SUBSEA BOOMING SYSTEM AND METHOD FOR DEPLOYING A SUBSEA BOOMING SYSTEM

Abstract

A subsea blooming system and method of deploying a subsea blooming system includes a first buoyant module, a first line extending downwardly from the first buoyant module, a first ballast module affixed adjacent an end of the first line, at least one boom translatably connected to the first line, and a variable buoyant module cooperative with the boom. The first buoyant module is positively and non-variably buoyant. The first ballast module is negatively and non-variably buoyant.

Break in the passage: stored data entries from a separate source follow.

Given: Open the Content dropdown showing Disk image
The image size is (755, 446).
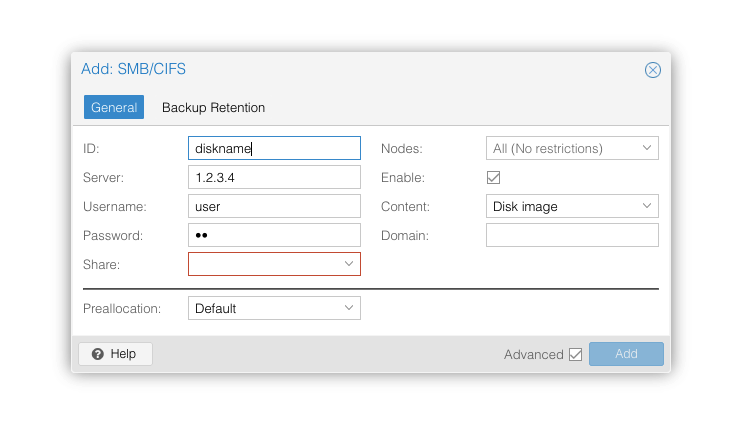Looking at the screenshot, I should click(x=572, y=206).
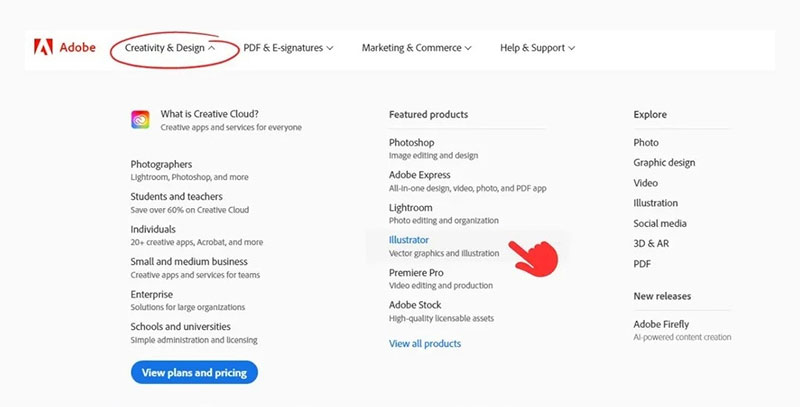Choose Illustrator in Featured products
Viewport: 800px width, 407px height.
tap(409, 241)
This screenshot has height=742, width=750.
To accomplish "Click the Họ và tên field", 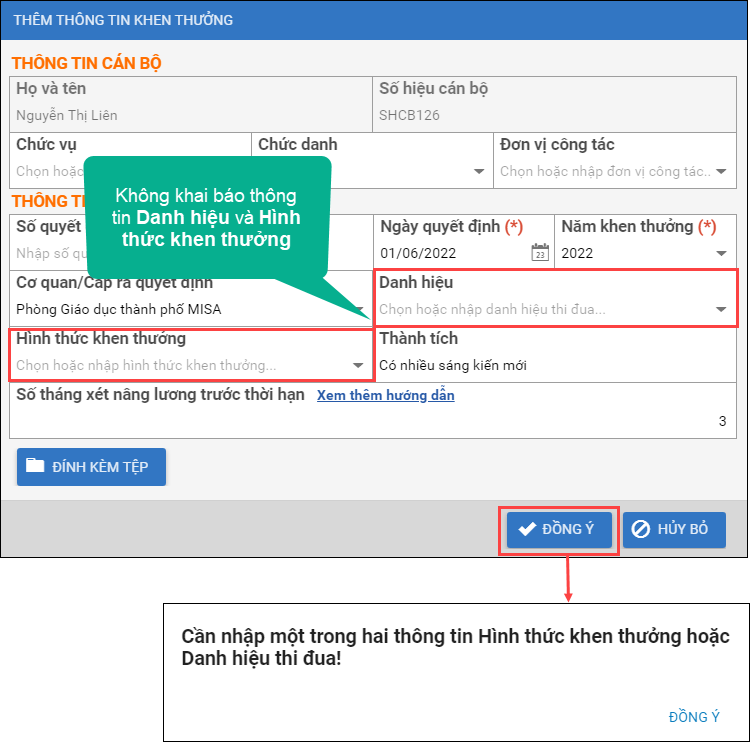I will pyautogui.click(x=190, y=115).
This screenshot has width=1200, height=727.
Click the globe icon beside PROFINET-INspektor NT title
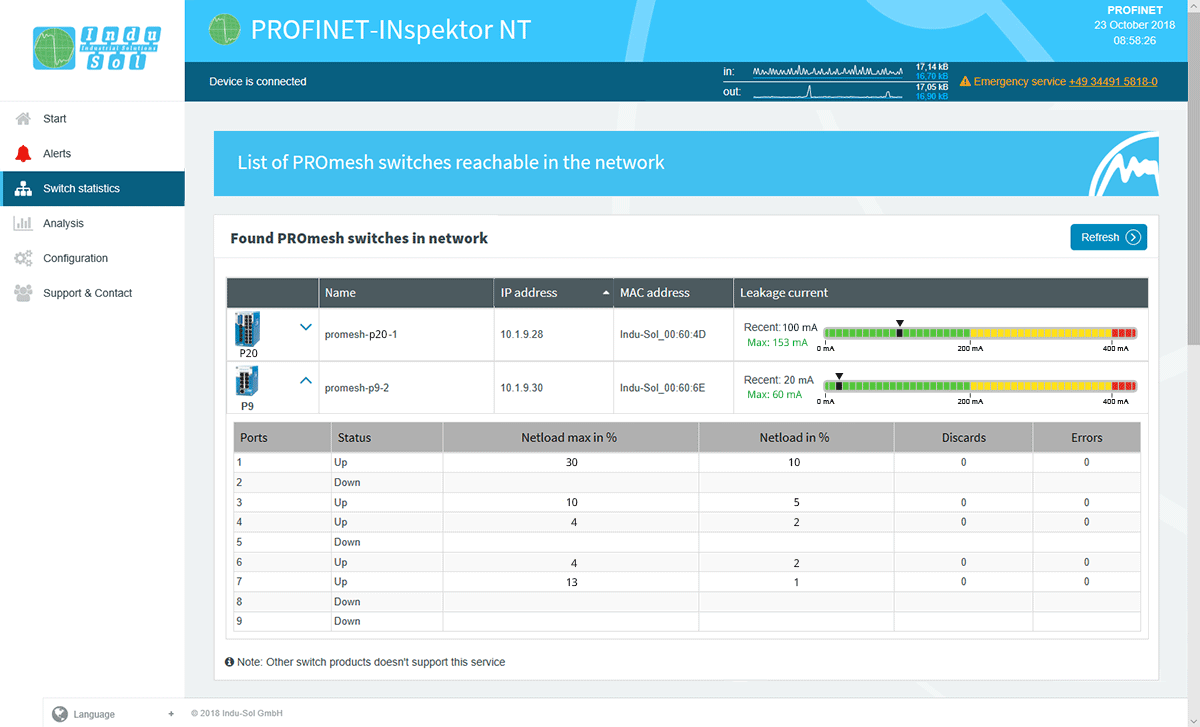[x=225, y=30]
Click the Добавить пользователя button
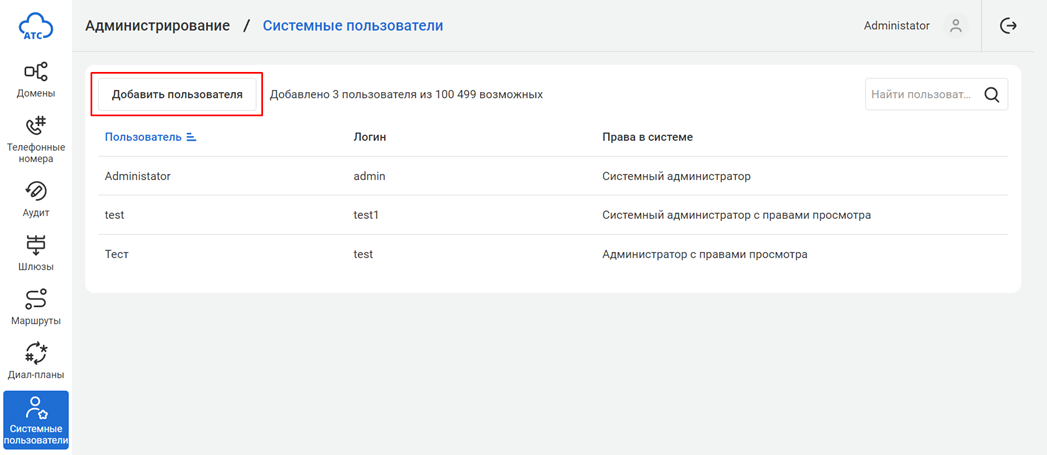1047x455 pixels. [x=177, y=95]
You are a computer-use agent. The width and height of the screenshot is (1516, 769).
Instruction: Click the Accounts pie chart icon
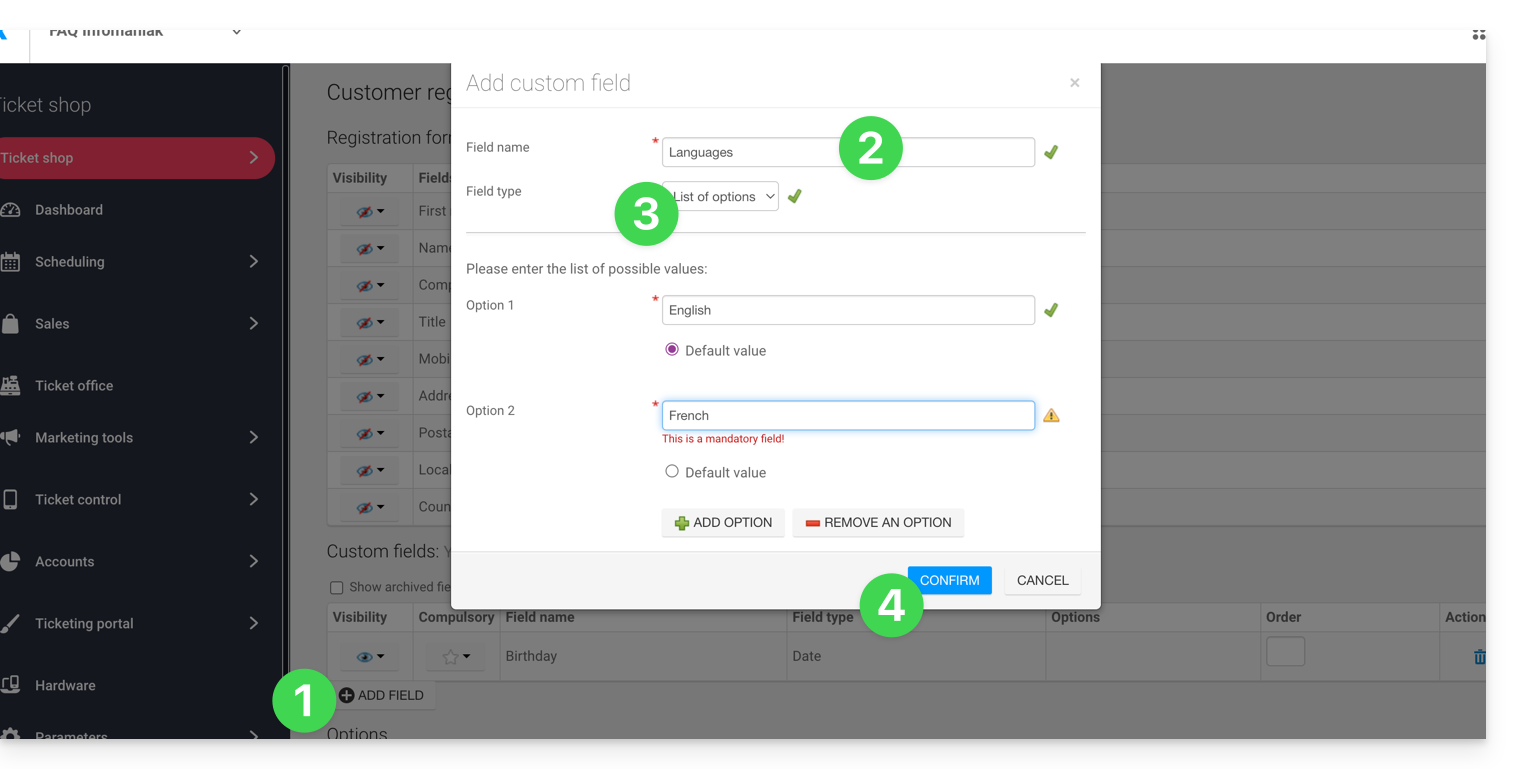click(10, 562)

The boom includes a plurality of booms that are connected in end-to-end relationship in a desired array.

Claims

1. A subsea blooming system comprising: a first buoyant module; a first line extending downwardly from said first buoyant module; a first ballast module affixed adjacent to an end of said first line; at least one boom translatably connected to said first line; and a variably buoyant module cooperative with said at least one boom.

2. The subsea blooming system of claim 1, said first buoyant module being positively and non-variably buoyant, said first buoyant module affixed adjacent an end of said first line opposite said first ballast module.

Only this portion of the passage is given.